- Selected text
But there's another part of the housing story, the places and homeowners who have yet to recover, even as prices have remained low.

Economics correspondent Paul Solman has that report, part of our weekly series Making Sense, which airs every Thursday on the NewsHour.

DANTE ORTIZ: Go, go, go, go. You all right?

PAUL SOLMAN: Cheryl and Dante Ortiz are living proof that the housing crisis is still with us. When they bought their Southbridge, Massachusetts, home in 2004 for their large family, half of the kids adopted, they thought they'd found their slice of the American pie.

CHERYL ORTIZ: I got you. I got you. Come on.

PAUL SOLMAN: But six years later, it looked like they would lose it. Donte ruptured a disk in his back at work and became disabled. Cheryl's grad school student loans came due. They fell behind on the house payments. But since the value of their house had plummeted, and in their neighborhood had never recovered, even refinancing wasn't an option.

CHERYL ORTIZ, Homeowner: The mortgage company had no compassion. They wanted to do nothing to help us, nothing. And I finally said to them, I don't know what you want me to do. I'm explaining to you my situation. You don't — it's like you don't care. And they said, well, it's your problem. Put the house up for sale.

PAUL SOLMAN: Which they did, in what's known as a short sale, where the seller's asking price doesn't cover what's owed to the bank.

Now, what had you paid for it initially?

CHERYL ORTIZ: Initially, $250,000.

PAUL SOLMAN: And what were you short-selling it at?

CHERYL ORTIZ: They brought it down to as low as $149,000. And not one person came to look at it, no offers, nothing.

PAUL SOLMAN: After six months, they pulled the house off the market.

So, you mean there's been no housing rebound at all around here?

CHERYL ORTIZ: No, no, not here.

PAUL SOLMAN: But the news is that, nationally, housing prices are on the way back up.

CHERYL ORTIZ: Well, maybe somebody should show me where that is, because it hasn't happened here.

PAUL SOLMAN: Elyse Cherry, who runs Boston Community Capital, a nonprofit lender that specializes in helping underwater homeowners, says this story is still a common place.

ELYSE CHERRY, CEO Boston Community Capital: This is the story of a crisis that won't quit, and it won't quit because we're not focused on the difference in how it impacts our lower-income neighbors, as opposed to our middle- and upper-middle-income neighbors. In low-income areas, the foreclosure crisis continues unabated.

PAUL SOLMAN: Really? Unabated?

ELYSE CHERRY: Unabated.

PAUL SOLMAN: According to the research real estate firm Zillow, more than seven million borrowers remained underwater in June of 2015, over half of them by more than 20 percent, with homes in low-end neighborhoods more than three times as likely to be underwater.

And this tale of two markets is playing out across the greater Boston area. David Greenidge, a research data management specialist, paid $250,000 in 2006 for his house in the modest, but well-tended town of Fitchburg, Massachusetts, then found it had soon lost about $100,000 in value. After being between jobs for several months, he too fell behind, tried to refinance, and got the run-around we have been reporting for years now.

- Data excerpt
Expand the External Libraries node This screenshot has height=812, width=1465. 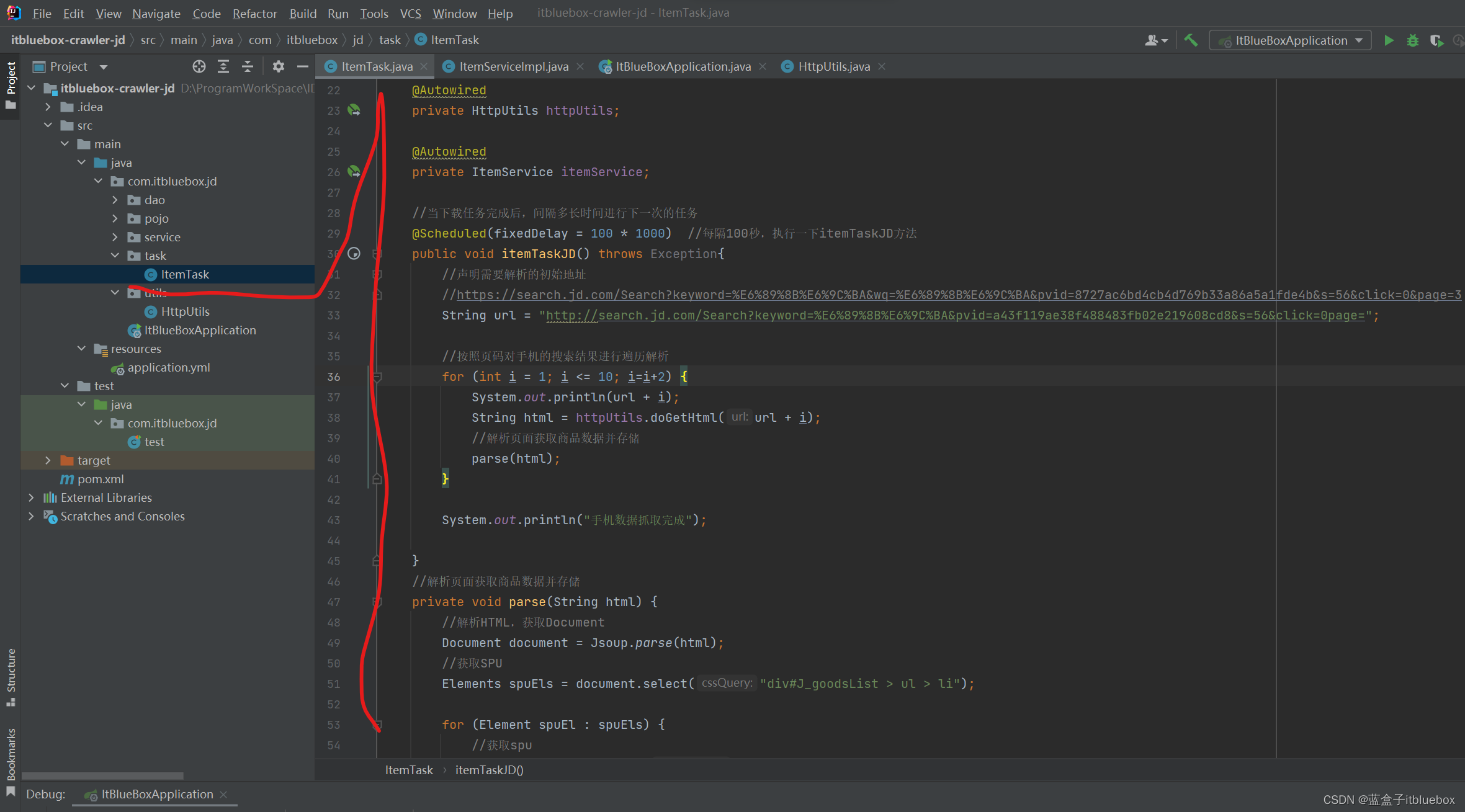[x=31, y=497]
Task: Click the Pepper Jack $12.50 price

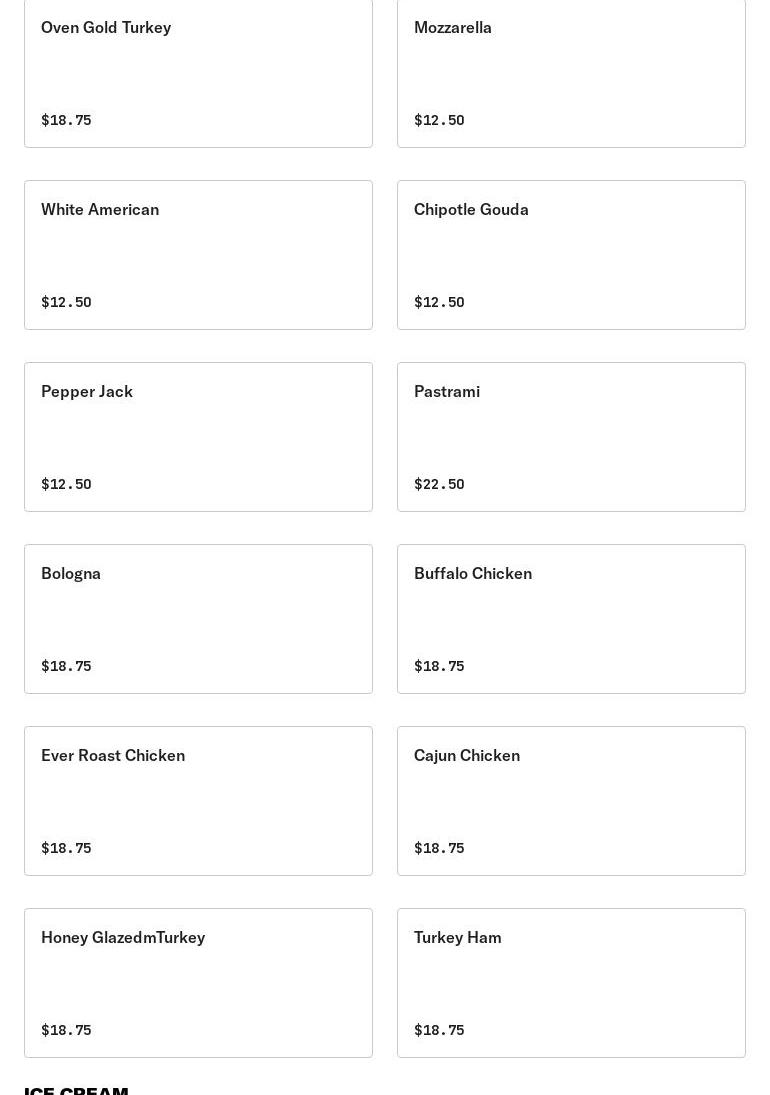Action: [66, 484]
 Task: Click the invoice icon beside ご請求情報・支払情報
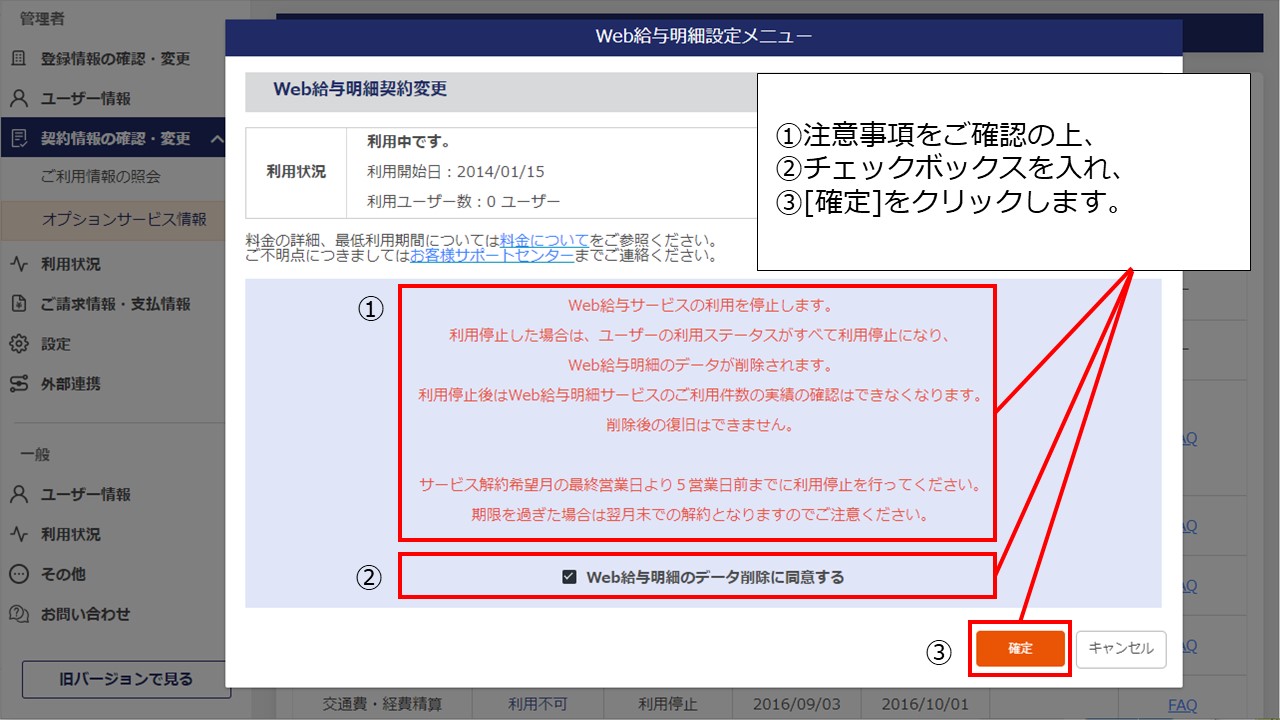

- Required work
a) Say whether each statement agrees with the housing report, answering yes or no and quoting the words that decide it: (i) The Ortiz family bought their Southbridge home in 2004. (ii) The short-sale price of the Ortiz house was lowered to $129,000. (iii) David Greenidge's house is in Fitchburg, Massachusetts.
b) According to the housing report, what organization does Elyse Cherry run?
c) In the housing report, rename "neighbors" to "residents" and write out the passage from "CHERYL ORTIZ: Well, maybe" to "SOLMAN: Really? Unabated?" with that change.

- Results of the tasks
a)
(i) Yes: "When they bought their Southbridge, Massachusetts, home in 2004"
(ii) No: "They brought it down to as low as $149,000."
(iii) Yes: "his house in the modest, but well-tended town of Fitchburg, Massachusetts"

b) Boston Community Capital, a nonprofit lender that specializes in helping underwater homeowners.

c)
CHERYL ORTIZ: Well, maybe somebody should show me where that is, because it hasn't happened here.

PAUL SOLMAN: Elyse Cherry, who runs Boston Community Capital, a nonprofit lender that specializes in helping underwater homeowners, says this story is still a common place.

ELYSE CHERRY, CEO Boston Community Capital: This is the story of a crisis that won't quit, and it won't quit because we're not focused on the difference in how it impacts our lower-income residents, as opposed to our middle- and upper-middle-income residents. In low-income areas, the foreclosure crisis continues unabated.

PAUL SOLMAN: Really? Unabated?